(Excerpt from a dataset)
━━━━━━━━
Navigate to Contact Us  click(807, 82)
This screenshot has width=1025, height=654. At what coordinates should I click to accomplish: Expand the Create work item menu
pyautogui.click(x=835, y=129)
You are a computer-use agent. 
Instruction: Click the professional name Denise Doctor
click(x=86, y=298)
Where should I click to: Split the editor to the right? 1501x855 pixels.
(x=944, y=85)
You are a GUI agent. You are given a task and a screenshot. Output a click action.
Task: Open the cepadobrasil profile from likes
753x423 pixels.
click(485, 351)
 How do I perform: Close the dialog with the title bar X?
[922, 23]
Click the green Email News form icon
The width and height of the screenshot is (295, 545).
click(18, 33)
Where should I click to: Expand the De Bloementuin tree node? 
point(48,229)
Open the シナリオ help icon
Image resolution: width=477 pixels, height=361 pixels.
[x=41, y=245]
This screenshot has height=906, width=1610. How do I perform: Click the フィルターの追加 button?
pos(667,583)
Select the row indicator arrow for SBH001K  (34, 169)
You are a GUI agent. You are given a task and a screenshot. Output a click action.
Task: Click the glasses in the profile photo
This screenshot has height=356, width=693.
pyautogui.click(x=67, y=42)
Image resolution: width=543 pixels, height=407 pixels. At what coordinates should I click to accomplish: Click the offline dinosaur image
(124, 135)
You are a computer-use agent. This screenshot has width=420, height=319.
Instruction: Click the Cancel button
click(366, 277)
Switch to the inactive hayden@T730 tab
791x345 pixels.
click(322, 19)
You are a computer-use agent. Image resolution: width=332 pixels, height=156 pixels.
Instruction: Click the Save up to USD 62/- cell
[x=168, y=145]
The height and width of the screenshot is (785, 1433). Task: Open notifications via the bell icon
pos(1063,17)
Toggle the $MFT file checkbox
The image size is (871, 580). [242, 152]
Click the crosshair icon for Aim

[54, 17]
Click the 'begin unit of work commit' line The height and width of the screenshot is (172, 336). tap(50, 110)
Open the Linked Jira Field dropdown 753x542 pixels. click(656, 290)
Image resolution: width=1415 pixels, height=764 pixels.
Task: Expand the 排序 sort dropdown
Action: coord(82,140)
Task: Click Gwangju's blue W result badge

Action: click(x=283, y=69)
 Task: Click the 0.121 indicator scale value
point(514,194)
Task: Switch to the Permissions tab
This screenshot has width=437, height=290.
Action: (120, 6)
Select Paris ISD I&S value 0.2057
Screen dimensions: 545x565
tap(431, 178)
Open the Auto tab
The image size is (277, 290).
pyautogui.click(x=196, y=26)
━━━━━━━━
▸ **Task to complete**
Reproduce the lines from the one containing "Click the green Email News form icon" through the one containing "click(322, 19)", inclusive.

▸ **In response**
Click the green Email News form icon
The width and height of the screenshot is (295, 545).
click(18, 33)
Where should I click to: Expand the De Bloementuin tree node? 
point(48,229)
Open the シナリオ help icon
Image resolution: width=477 pixels, height=361 pixels.
[x=41, y=245]
This screenshot has height=906, width=1610. How do I perform: Click the フィルターの追加 button?
pos(667,583)
Select the row indicator arrow for SBH001K  (34, 169)
You are a GUI agent. You are given a task and a screenshot. Output a click action.
Task: Click the glasses in the profile photo
This screenshot has height=356, width=693.
pyautogui.click(x=67, y=42)
Image resolution: width=543 pixels, height=407 pixels. At what coordinates should I click to accomplish: Click the offline dinosaur image
(124, 135)
You are a computer-use agent. This screenshot has width=420, height=319.
Instruction: Click the Cancel button
click(366, 277)
Switch to the inactive hayden@T730 tab
791x345 pixels.
click(322, 19)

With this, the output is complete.